En entrevista, Luis Pérez de Acha, abogado especialista en derecho fiscal, administrativo y constitucional, explicó que una eventual resolución del máximo tribunal representaría un parteaguas para la política comercial de Trump, ya que una declaratoria de inconstitucionalidad obligaría a definir si los aranceles cobrados deben ser devueltos a los importadores -con un impacto relevante en las finanzas públicas- o si la resolución aplicaría únicamente hacia adelante, lo que implicaría un costo político significativo.
"Si tumban los aranceles, el Gobierno de Estados Unidos tendría que devolver a los importadores varios billones de dólares. Así de simple, porque se trataría de una decisión de la Corte Suprema, pero también así de radical, porque marcaría el punto final de esa estrategia del Presidente Trump", apuntó el socio del despacho Pérez de Acha e Ibarra de Rueda.

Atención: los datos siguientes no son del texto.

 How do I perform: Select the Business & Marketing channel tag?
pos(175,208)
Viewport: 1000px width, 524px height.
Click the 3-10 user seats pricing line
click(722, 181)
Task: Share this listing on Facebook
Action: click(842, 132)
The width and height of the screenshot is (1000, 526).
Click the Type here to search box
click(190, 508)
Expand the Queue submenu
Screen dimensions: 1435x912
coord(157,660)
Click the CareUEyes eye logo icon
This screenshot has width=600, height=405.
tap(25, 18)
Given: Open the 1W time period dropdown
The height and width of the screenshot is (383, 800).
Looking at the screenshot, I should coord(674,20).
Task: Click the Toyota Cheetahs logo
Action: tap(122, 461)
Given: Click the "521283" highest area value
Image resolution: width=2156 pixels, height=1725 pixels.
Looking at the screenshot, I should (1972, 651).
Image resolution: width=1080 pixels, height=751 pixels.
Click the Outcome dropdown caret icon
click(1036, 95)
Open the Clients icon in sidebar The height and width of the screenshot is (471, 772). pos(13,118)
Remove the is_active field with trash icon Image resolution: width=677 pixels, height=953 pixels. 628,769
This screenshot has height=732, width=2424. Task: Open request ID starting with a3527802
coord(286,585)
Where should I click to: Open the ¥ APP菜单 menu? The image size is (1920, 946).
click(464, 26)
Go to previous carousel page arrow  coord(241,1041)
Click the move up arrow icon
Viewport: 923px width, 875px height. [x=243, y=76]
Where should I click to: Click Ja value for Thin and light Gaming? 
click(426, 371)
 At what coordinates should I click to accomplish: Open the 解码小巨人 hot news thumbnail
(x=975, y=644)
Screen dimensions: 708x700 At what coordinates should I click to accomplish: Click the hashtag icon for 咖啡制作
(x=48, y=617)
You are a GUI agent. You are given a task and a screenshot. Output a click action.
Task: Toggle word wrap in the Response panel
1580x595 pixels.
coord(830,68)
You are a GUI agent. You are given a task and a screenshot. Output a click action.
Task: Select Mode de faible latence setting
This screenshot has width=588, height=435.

Actualmente, la Corte analiza la legalidad del uso de aranceles bajo la Ley de Poderes Económicos en Emergencias Internacionales (IEEPA), dado que, si bien Trump ha justificado su aplicación por razones de seguridad nacional, también ha destacado su utilidad recaudatoria.
"En Estados Unidos se considera que los aranceles son impuestos, y los impuestos solo pueden ser establecidos por el Congreso. La ley de poderes especiales no otorga esa facultad al Presidente. Si la medida es recaudatoria y no estrictamente de seguridad nacional, entonces el Congreso es el único órgano facultado para imponerla. Ese es el fondo del asunto que resolverá la Corte", explicó.
Se prevé que la resolución se dé a conocer antes de que finalice el mes.
Para el experto, el fallo en contra de los aranceles, permitiría a México tener una posición más favorable en la próxima revisión del T-MEC.
"Yo creo que la posición de México, la presidenta Claudia Sheinbaum y el secretario de Relaciones Exteriores y de Economía, mejoraría sustancialmente.
"Es decir, su margen de maniobra en las negociaciones aumentaría, crecería en automático, lo cual sería un signo positivo de cara a la negociación de un nuevo tratado o bien de la revisión y renegociación del T-MEC", dijo Pérez de Acha.
La decisión de la Corte Suprema podría tener implicaciones que trascienden la política comercial interna de Estados Unidos.
Una resolución adversa para el Ejecutivo limitaría el uso discrecional de aranceles como herramienta de presión geopolítica y de negociación comercial, lo que modificaría el balance de poderes entre el Congreso y la Presidencia en materia fiscal y comercial.